3) Ce pouvoir peut être exercé tant à l'égard de l'établissement principal du responsable du traitement qui se trouve dans l'État membre dont relève cette autorité qu'à l'égard d'un autre établissement de ce responsable, pour autant que l'action en justice vise un traitement de données effectué dans le cadre des activités de cet établissement et que le règlement confère à ladite autorité une compétence pour exercer ce pouvoir.

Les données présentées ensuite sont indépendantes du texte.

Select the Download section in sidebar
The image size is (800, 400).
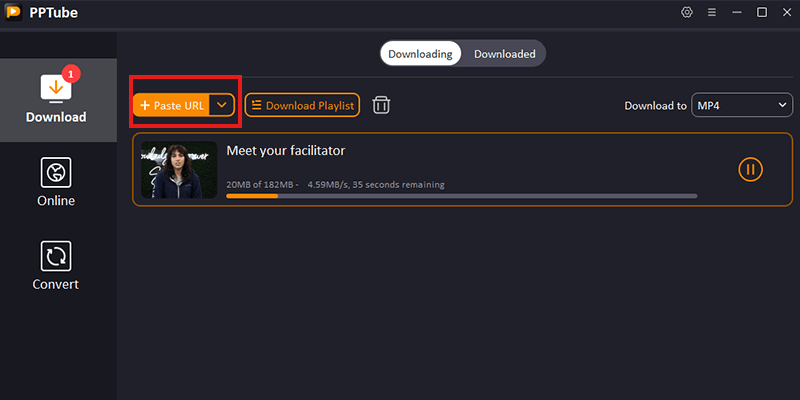pyautogui.click(x=56, y=100)
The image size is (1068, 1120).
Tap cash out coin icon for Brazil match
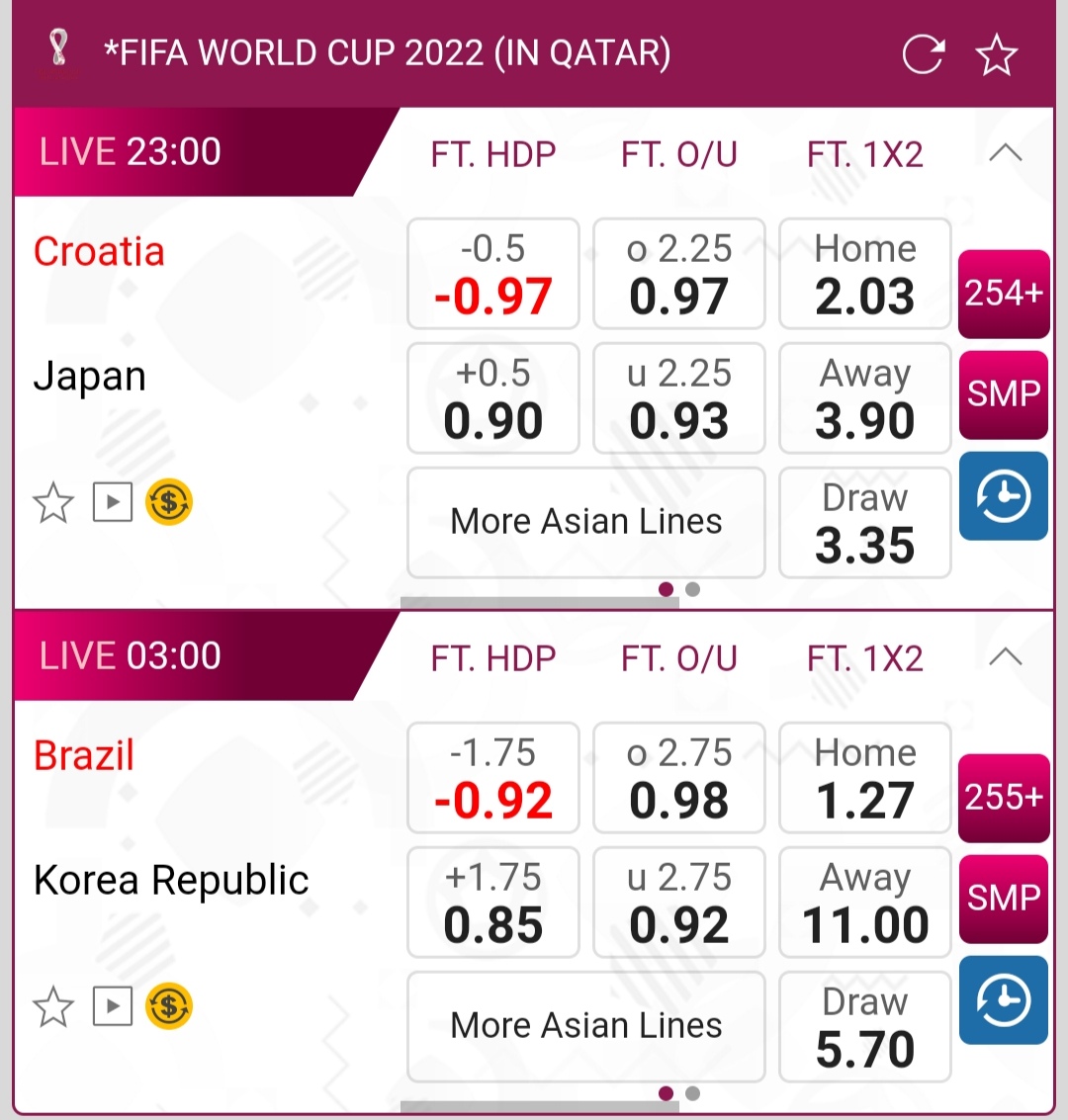169,1007
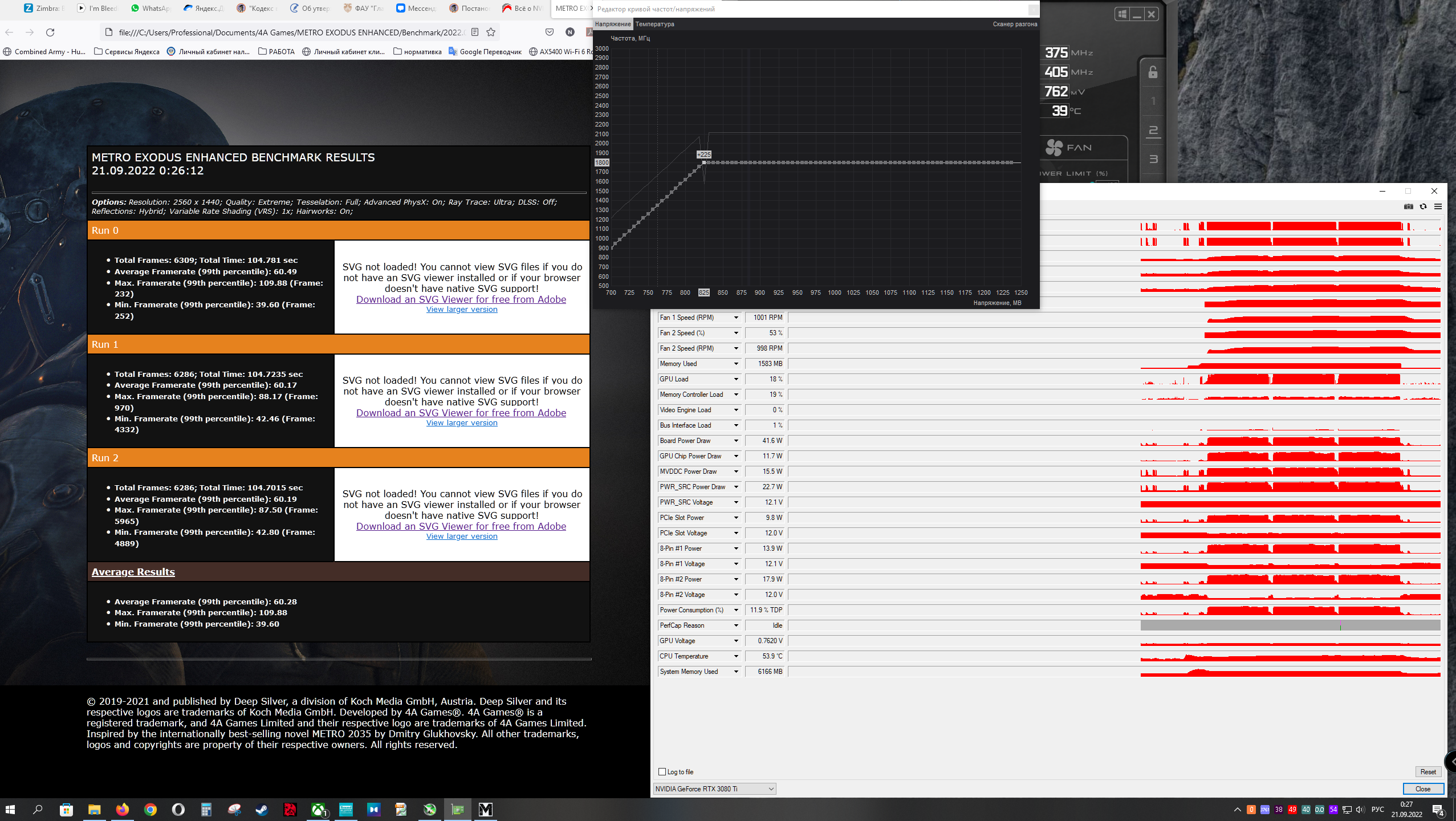
Task: Expand the PerfCap Reason sensor dropdown
Action: [x=736, y=625]
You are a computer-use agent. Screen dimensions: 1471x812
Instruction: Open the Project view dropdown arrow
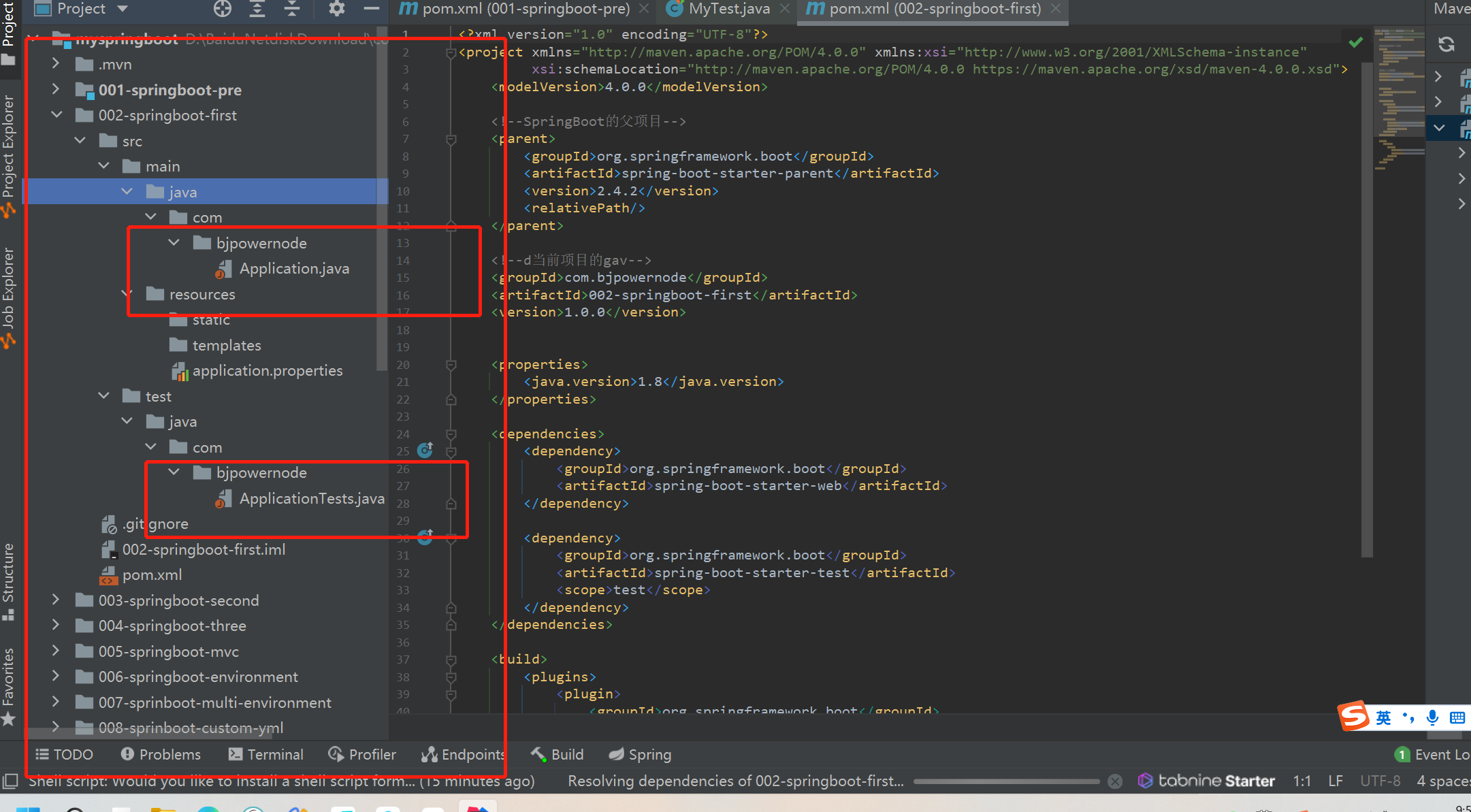123,9
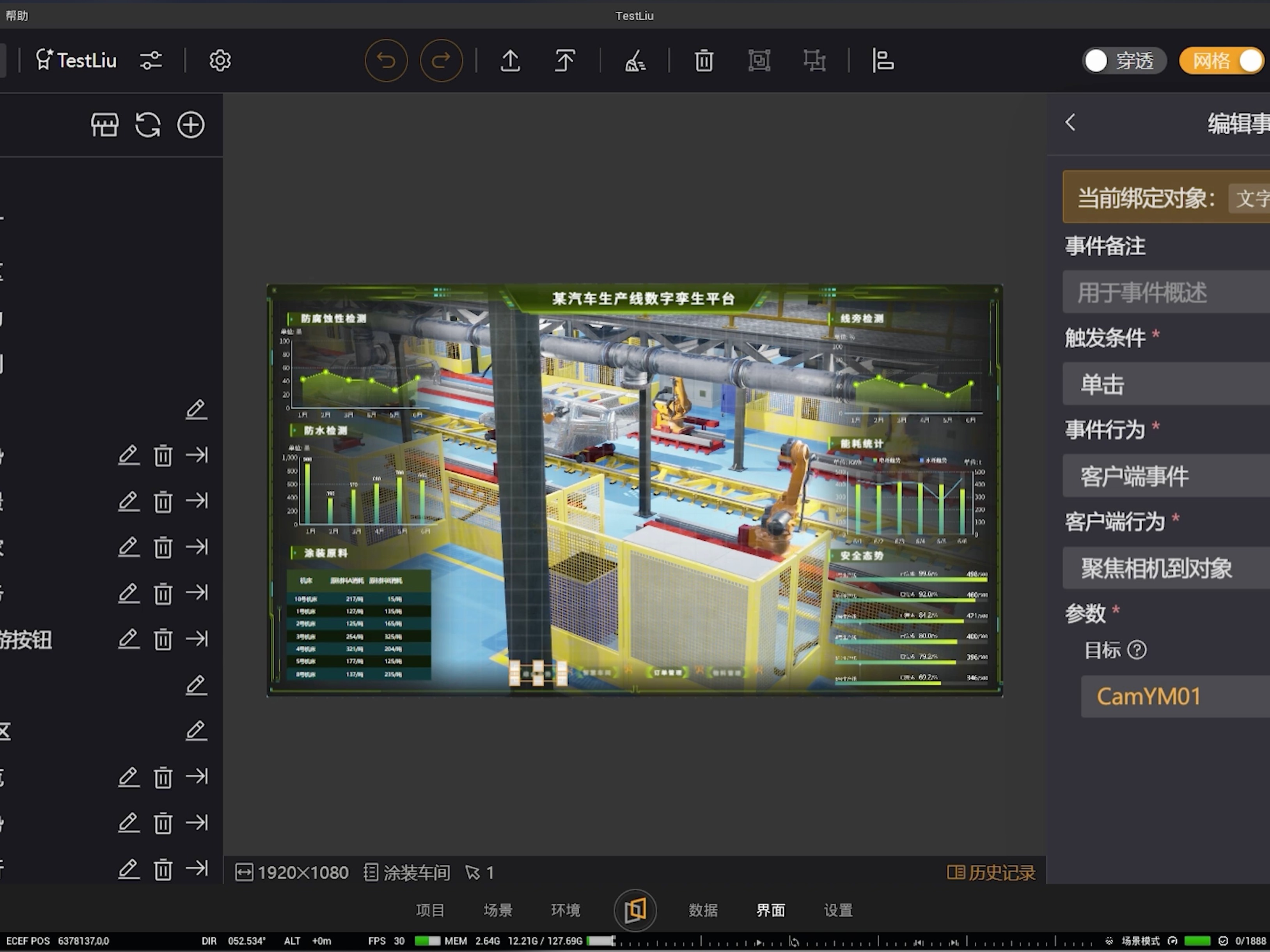Click the plus circle add icon
This screenshot has width=1270, height=952.
pyautogui.click(x=191, y=124)
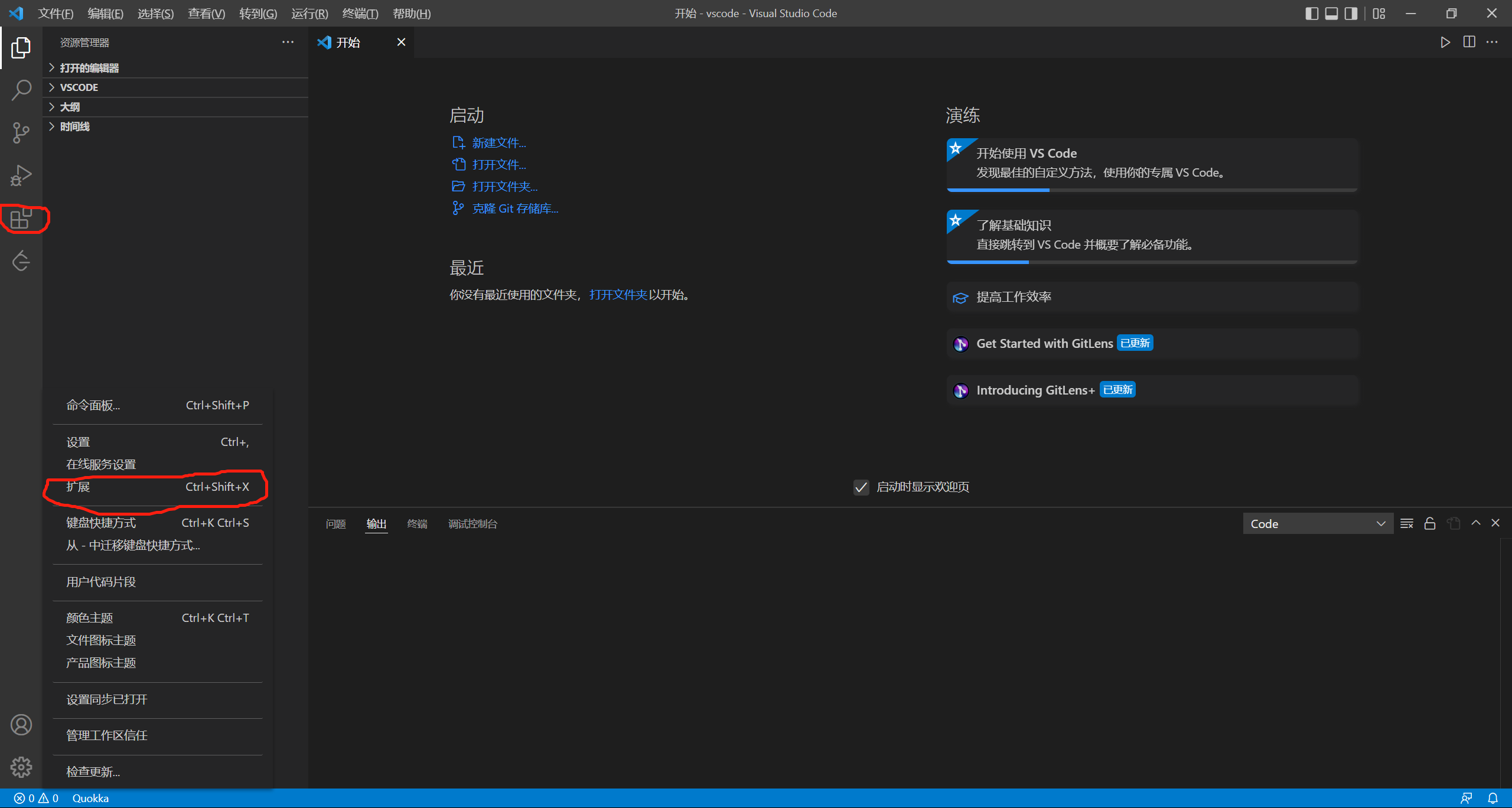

4) Par ailleurs, l'exercice du pouvoir d'une autorité de contrôle d'un État membre de s'adresser aux juridictions de son État ne saurait être exclu lorsque, après avoir requis l'assistance mutuelle de l'autorité chef de file, en vertu de l'article 61 du règlement 2016/679, cette dernière ne lui fournit pas les informations demandées. Dans ce cas de figure, en vertu de l'article 61, paragraphe 8, de ce règlement, l'autorité de contrôle concernée peut adopter une mesure provisoire sur le territoire de l'État membre dont elle relève et, si elle estime que des mesures définitives doivent être adoptées d'urgence, cette autorité peut, conformément à l'article 66, paragraphe 2, du règlement, demander un avis d'urgence ou une décision contraignante d'urgence au comité européen de la protection des données. En outre, en vertu de l'article 64, paragraphe 2, du même règlement, une autorité de contrôle peut demander que toute question d'application générale ou produisant des effets dans plusieurs États membres soit examinée par le comité européen de la protection des données en vue d'obtenir un avis, en particulier lorsqu'une autorité de contrôle compétente ne respecte pas les obligations relatives à l'assistance mutuelle mises à sa charge à l'article 61 de celui‑ci. Or, à la suite de l'adoption d'un tel avis ou d'une telle décision, et pour autant que le comité européen de la protection des données y soit favorable après avoir pris en compte l'ensemble des circonstances pertinentes, l'autorité de contrôle concernée doit pouvoir prendre les mesures nécessaires aux fins d'assurer le respect des règles relatives à la protection des droits des personnes physiques à l'égard du traitement de données à caractère personnel figurant dans le règlement 2016/679 et, à ce titre, exercer le pouvoir que lui confère l'article 58, paragraphe 5, de ce règlement.